Here are the essentials for today’s game:

  • When: 3 p.m. EST with Sixers Pregame Live at 2 p.m. 
  • Where: Phoenix Suns Arena 
  • Broadcast: NBC Sports Philadelphia 
  • Live stream: NBCSportsPhiladelphia.com and the MyTeams app 

And here are three storylines to watch: 

Scott set to return 

Mike Scott, who’s been out since Jan. 14 with a right knee injury, is available to play. His presence might allow head coach Doc Rivers to take a few minutes off Tobias Harris’ plate, since he’s been asking Harris to play more with the second unit during Scott’s absence. Harris has averaged 35.6 minutes per game over the Sixers’ last 12 games, and he’s totaled nearly 79 minutes over the first two games of this road trip.

Shake Milton will miss a second consecutive game because of a left ankle sprain. Rivers found his bench’s lack of organization without Milton in Thursday night’s loss to the Blazers “really disappointing.”

Phoenix’s Dario Saric (left ankle sprain), Abdel Nader (left ankle soreness) and Cameron Payne (right foot sprain) are all questionable, though Suns head coach Monty Williams said pregame it looks like all three will play. 

Will Sixers keep blitzing? 

Ben Simmons can only guard one player at a time, as Rivers noted Thursday, so how will the Sixers defender the Suns’ backcourt of Devin Booker and Chris Paul?

In 10 career games against the Sixers, Booker has averaged 29.1 points and 4.6 assists, and he’s shot 47 percent from three-point range. Paul also happens to have been a highly effective long-range shooter against the Sixers over the years at 45.8 percent. 

We expect Simmons to start on Booker and Danny Green to begin on the 35-year-old Paul, although Simmons showed Thursday that he’s perfectly capable of defending small, shifty guards with his defense on Damian Lillard. It will be interesting to see the Sixers’ approach in pick-and-roll defense given Paul’s mastery in that world and Booker’s deep range. The team blitzed often in Portland, putting a lot on Joel Embiid’s plate defensively.

“I thought we were pretty good with it overall,” Rivers said. “I think it’s exhausting, honestly, for Joel, and I was concerned with that. I thought our back side was average.

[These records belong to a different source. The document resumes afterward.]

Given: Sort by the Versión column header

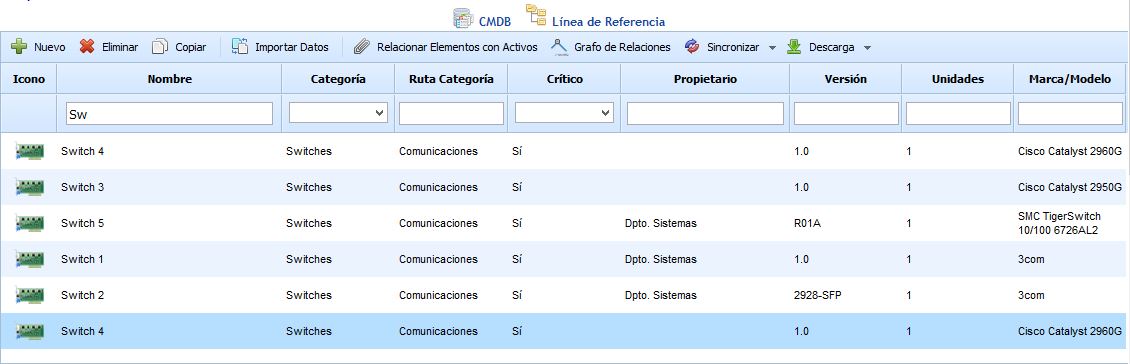Looking at the screenshot, I should pos(845,79).
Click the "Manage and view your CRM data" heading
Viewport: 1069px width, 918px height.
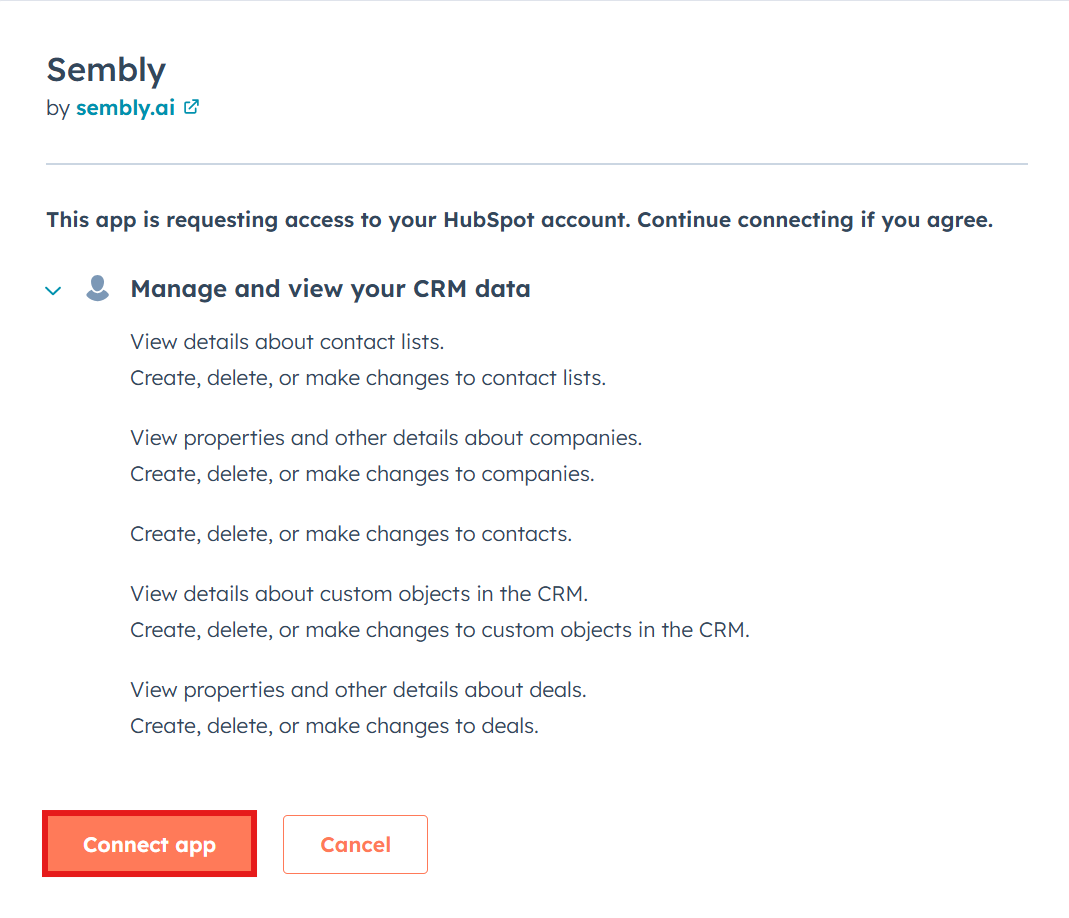pyautogui.click(x=330, y=289)
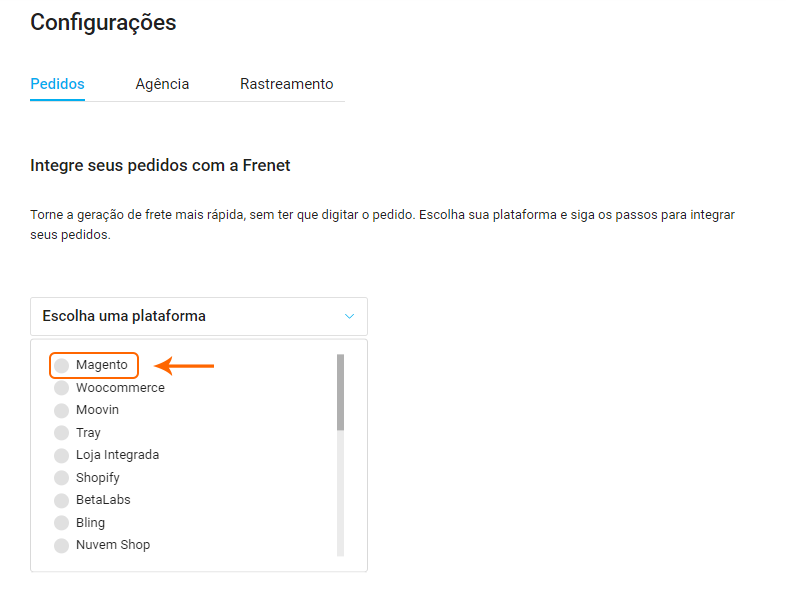Click the 'Nuvem Shop' label text
This screenshot has height=607, width=786.
113,545
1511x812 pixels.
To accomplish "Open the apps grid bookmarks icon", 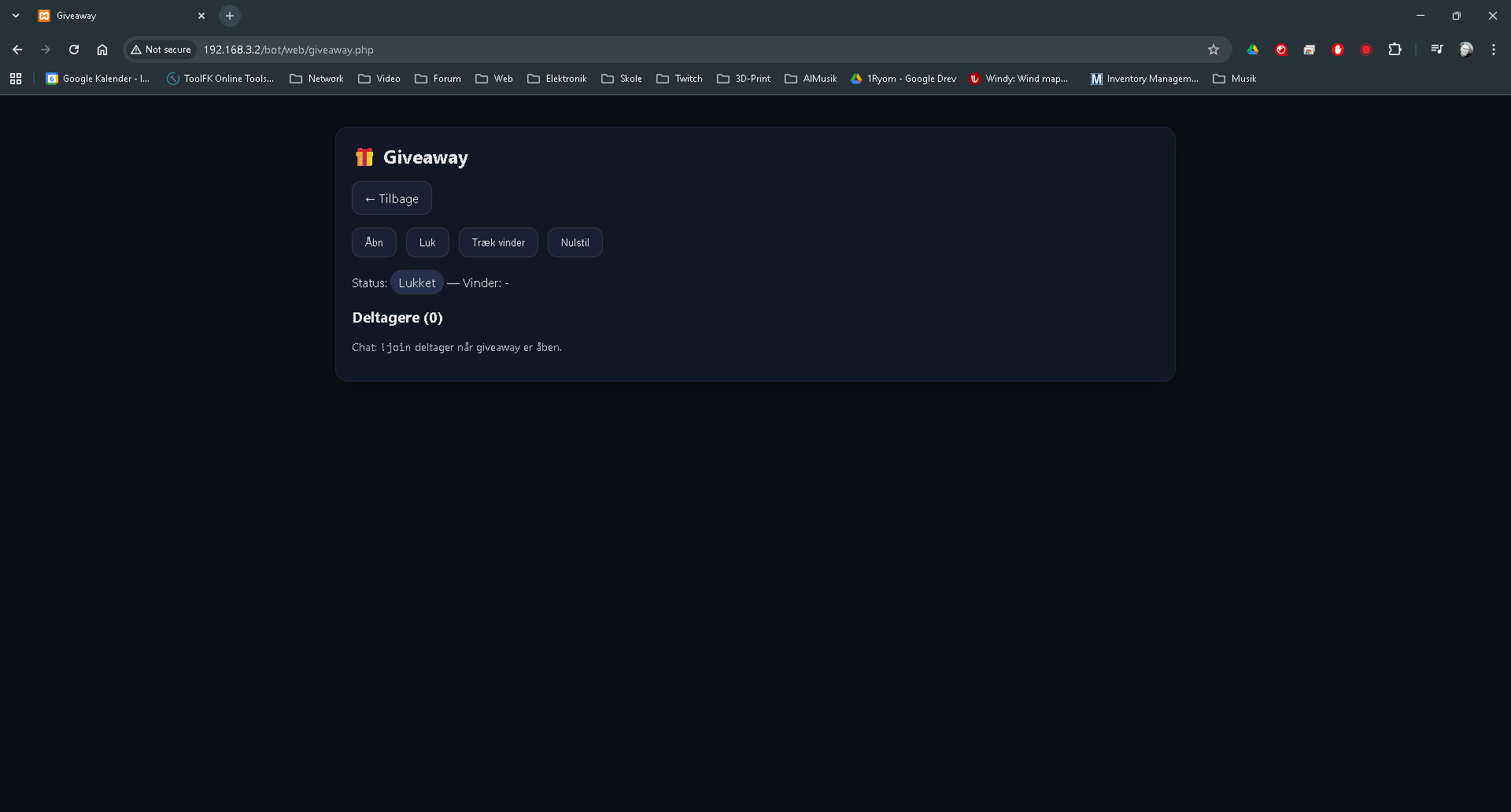I will (16, 79).
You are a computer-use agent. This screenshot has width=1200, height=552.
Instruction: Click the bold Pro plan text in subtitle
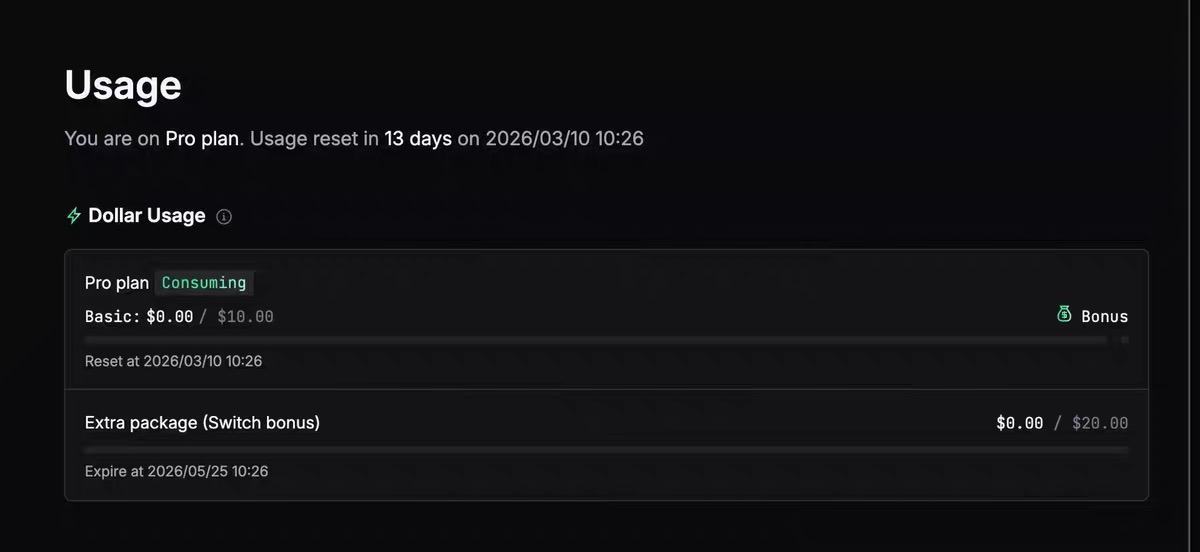tap(202, 138)
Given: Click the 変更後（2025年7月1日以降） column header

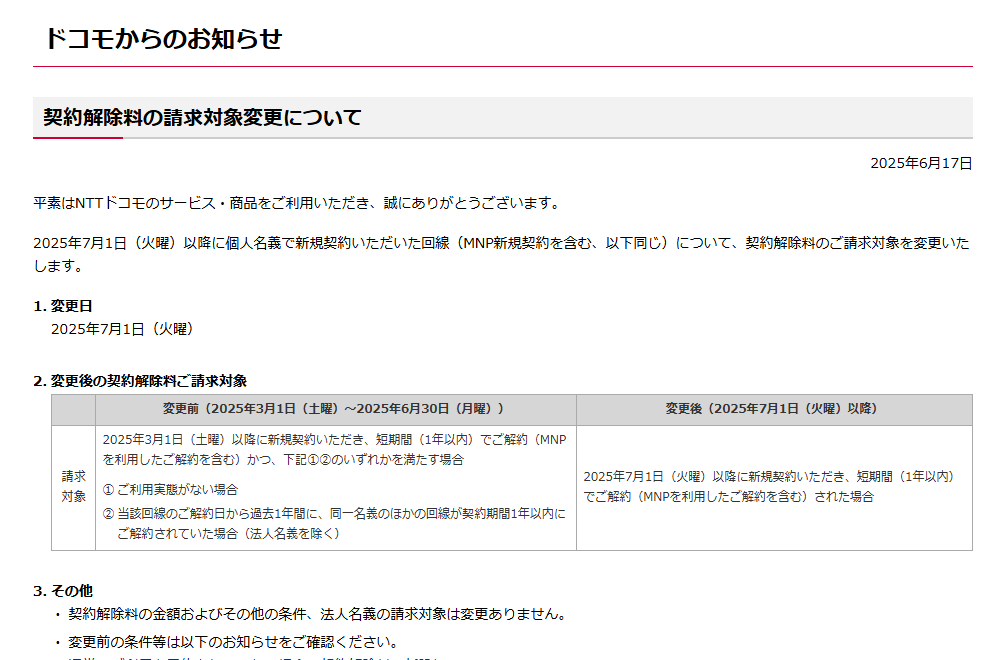Looking at the screenshot, I should 774,409.
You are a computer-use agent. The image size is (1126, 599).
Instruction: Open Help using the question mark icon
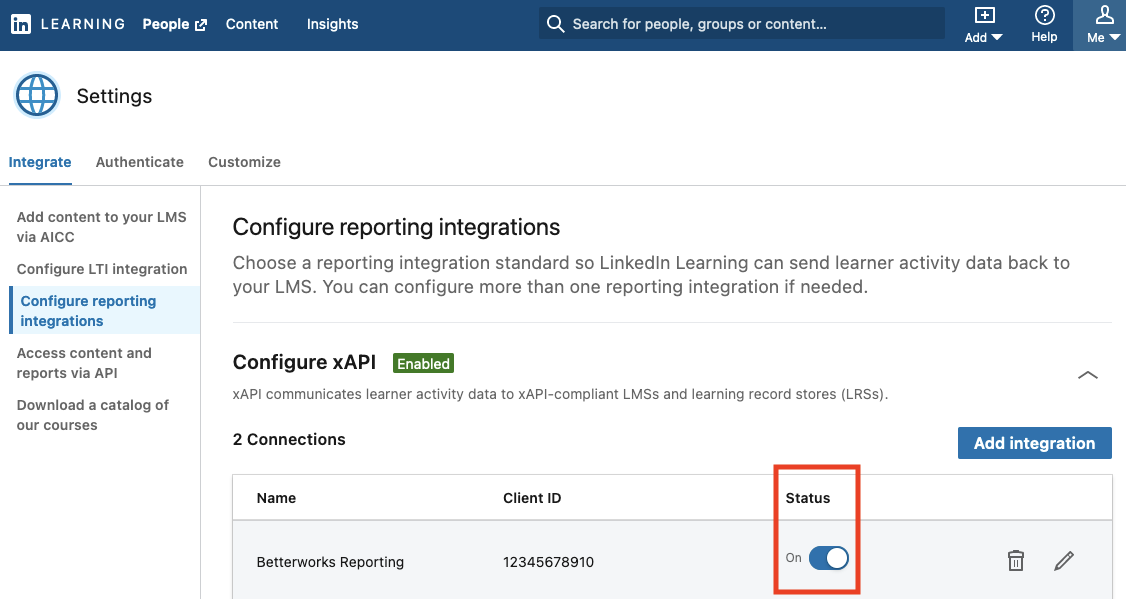click(x=1044, y=18)
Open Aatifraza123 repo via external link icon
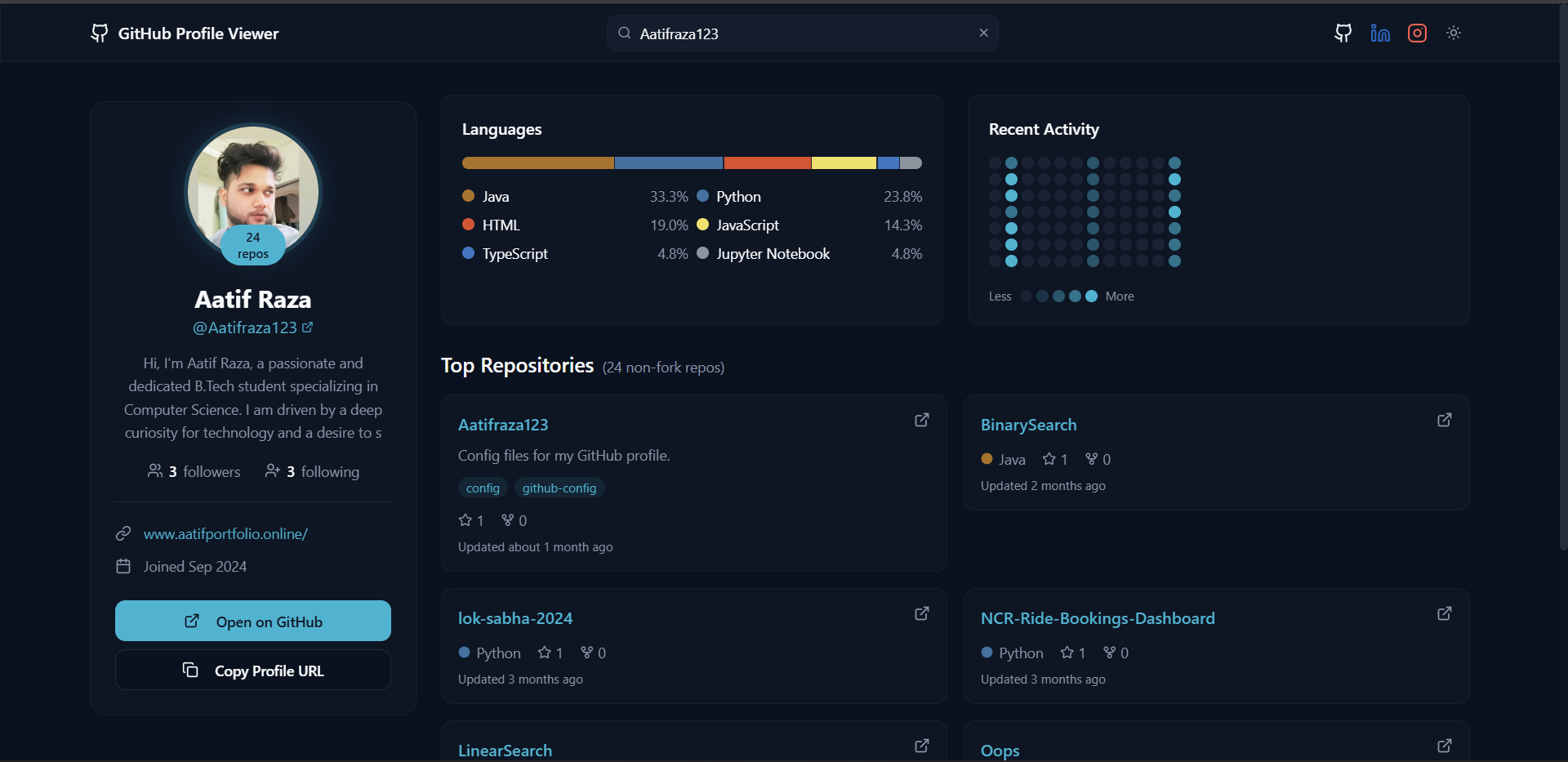Viewport: 1568px width, 762px height. 921,420
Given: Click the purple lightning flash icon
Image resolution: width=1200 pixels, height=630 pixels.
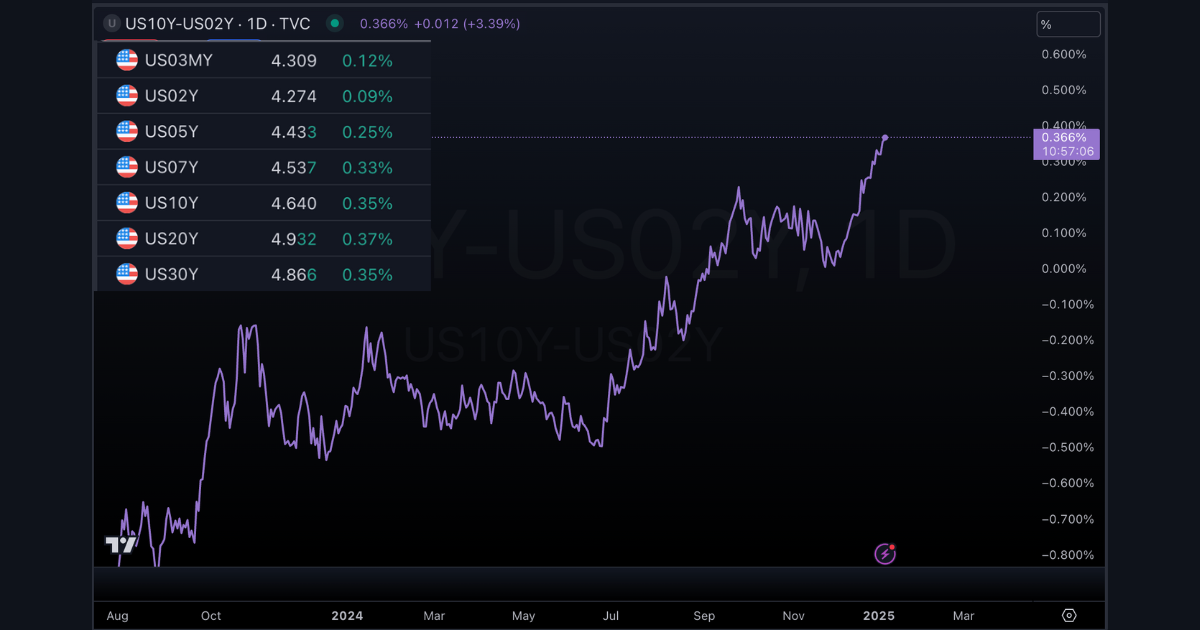Looking at the screenshot, I should pos(885,553).
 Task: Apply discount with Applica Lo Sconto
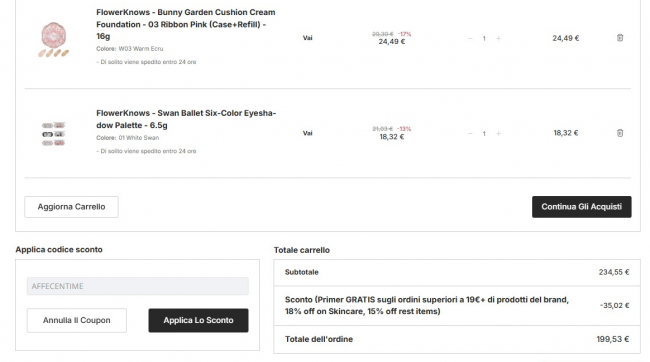coord(198,320)
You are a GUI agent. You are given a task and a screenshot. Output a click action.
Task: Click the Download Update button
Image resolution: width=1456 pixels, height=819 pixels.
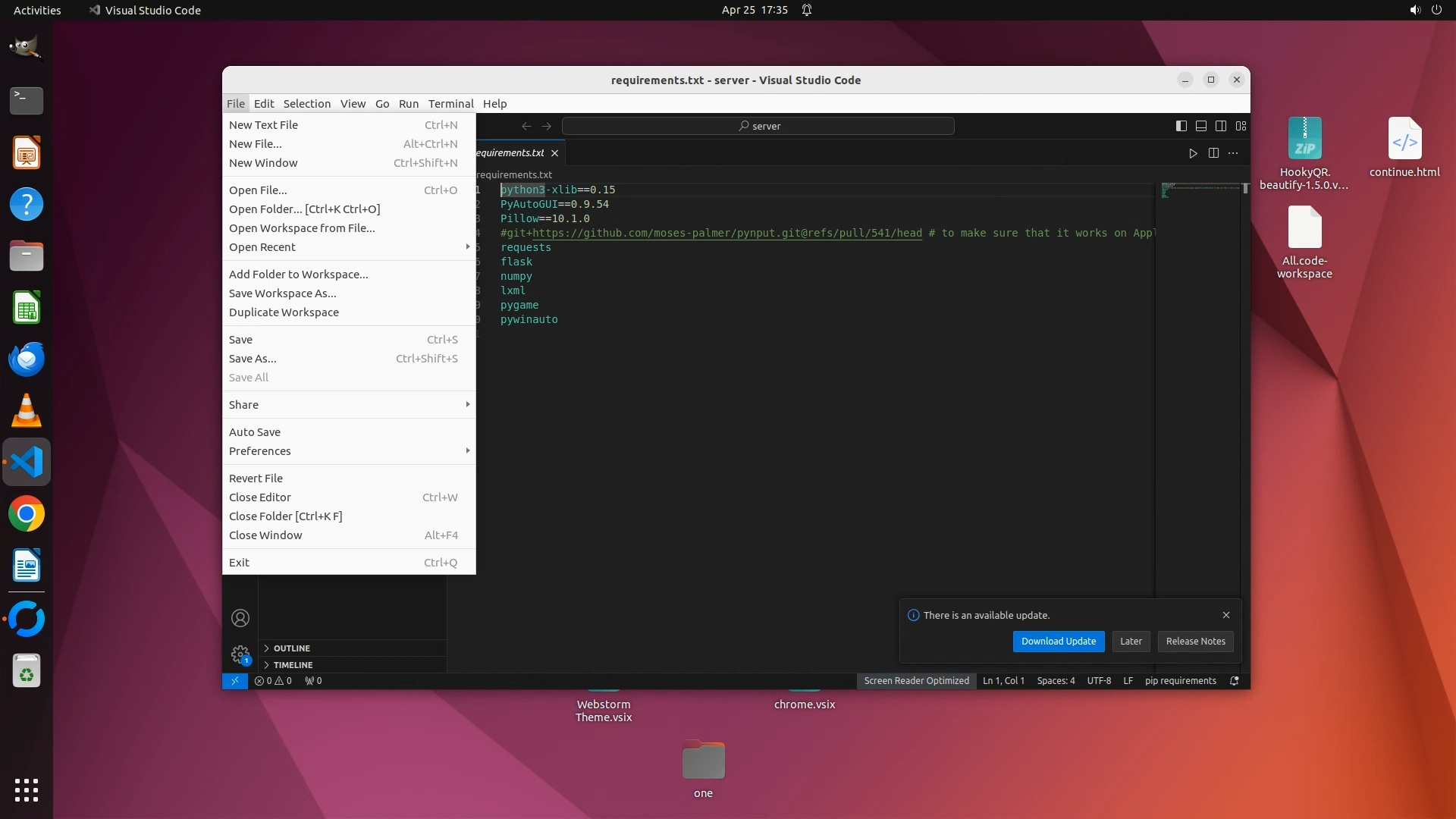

I thought where we got hurt was once we got matched up and they shot it, and then they got offensive rebounds. I thought their offensive rebounds crushed us tonight.”

Phoenix isn’t an exceptional rebounding team (22nd in offensive rebounding percentage, per Cleaning the Glass), so the Sixers shouldn’t have problems in that department regardless of their defensive approach. 

A three-point concern 

While the Sixers weren’t a bad three-point shooting team last season in terms of percentage, they simply didn’t attempt many threes relative to the rest of the league. That’s remained the case this year despite the offseason additions of Seth Curry and Danny Green.

The team is 27th in three-point frequency (30.5 percent), according to Cleaning the Glass. Phoenix, meanwhile is sixth in three-point frequency (36.3 percent).

While this might be an issue president of basketball Daryl Morey decides to address before the trade deadline, the Sixers in the short term likely can’t afford the dramatic three-point disparity that hurt them Thursday. The Blazers attempted and made 11 more threes than the Sixers.